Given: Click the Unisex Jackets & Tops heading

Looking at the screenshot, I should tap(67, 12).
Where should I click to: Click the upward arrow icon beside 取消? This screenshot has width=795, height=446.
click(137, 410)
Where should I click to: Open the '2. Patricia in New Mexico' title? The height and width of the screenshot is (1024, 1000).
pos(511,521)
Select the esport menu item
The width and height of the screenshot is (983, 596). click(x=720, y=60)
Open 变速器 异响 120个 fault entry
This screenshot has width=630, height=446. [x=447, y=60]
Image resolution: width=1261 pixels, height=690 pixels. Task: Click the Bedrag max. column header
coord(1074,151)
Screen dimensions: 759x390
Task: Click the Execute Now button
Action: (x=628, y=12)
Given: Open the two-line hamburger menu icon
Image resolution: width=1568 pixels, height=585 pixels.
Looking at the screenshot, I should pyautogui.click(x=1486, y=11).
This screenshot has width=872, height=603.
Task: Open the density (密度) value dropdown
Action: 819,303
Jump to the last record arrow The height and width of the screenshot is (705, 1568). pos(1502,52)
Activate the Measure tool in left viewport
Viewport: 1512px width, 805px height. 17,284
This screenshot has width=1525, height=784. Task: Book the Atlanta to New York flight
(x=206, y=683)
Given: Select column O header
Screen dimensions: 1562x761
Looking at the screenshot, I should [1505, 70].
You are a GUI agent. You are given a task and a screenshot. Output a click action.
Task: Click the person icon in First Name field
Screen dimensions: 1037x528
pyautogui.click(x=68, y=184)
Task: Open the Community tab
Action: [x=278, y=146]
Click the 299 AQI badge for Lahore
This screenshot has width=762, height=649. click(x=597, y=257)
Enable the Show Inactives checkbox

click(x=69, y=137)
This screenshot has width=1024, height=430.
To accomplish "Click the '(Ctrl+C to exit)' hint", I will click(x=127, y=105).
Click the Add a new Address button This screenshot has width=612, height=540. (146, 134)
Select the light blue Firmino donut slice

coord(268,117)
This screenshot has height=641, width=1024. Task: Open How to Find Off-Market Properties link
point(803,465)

----------

Set every record down word for word, omitting none.

Given: Click the Unisex Jackets & Tops heading

Looking at the screenshot, I should tap(67, 12).
Where should I click to: Click the upward arrow icon beside 取消? This screenshot has width=795, height=446.
click(137, 410)
Where should I click to: Open the '2. Patricia in New Mexico' title? The height and width of the screenshot is (1024, 1000).
pos(511,521)
Select the esport menu item
The width and height of the screenshot is (983, 596). click(x=720, y=60)
Open 变速器 异响 120个 fault entry
This screenshot has width=630, height=446. [x=447, y=60]
Image resolution: width=1261 pixels, height=690 pixels. Task: Click the Bedrag max. column header
coord(1074,151)
Screen dimensions: 759x390
Task: Click the Execute Now button
Action: (x=628, y=12)
Given: Open the two-line hamburger menu icon
Image resolution: width=1568 pixels, height=585 pixels.
Looking at the screenshot, I should pyautogui.click(x=1486, y=11).
This screenshot has width=872, height=603.
Task: Open the density (密度) value dropdown
Action: 819,303
Jump to the last record arrow The height and width of the screenshot is (705, 1568). pos(1502,52)
Activate the Measure tool in left viewport
Viewport: 1512px width, 805px height. 17,284
This screenshot has width=1525, height=784. Task: Book the Atlanta to New York flight
(x=206, y=683)
Given: Select column O header
Screen dimensions: 1562x761
Looking at the screenshot, I should [1505, 70].
You are a GUI agent. You are given a task and a screenshot. Output a click action.
Task: Click the person icon in First Name field
Screen dimensions: 1037x528
pyautogui.click(x=68, y=184)
Task: Open the Community tab
Action: [x=278, y=146]
Click the 299 AQI badge for Lahore
This screenshot has width=762, height=649. click(x=597, y=257)
Enable the Show Inactives checkbox

click(x=69, y=137)
This screenshot has width=1024, height=430.
To accomplish "Click the '(Ctrl+C to exit)' hint", I will click(x=127, y=105).
Click the Add a new Address button This screenshot has width=612, height=540. (146, 134)
Select the light blue Firmino donut slice

coord(268,117)
This screenshot has height=641, width=1024. Task: Open How to Find Off-Market Properties link
point(803,465)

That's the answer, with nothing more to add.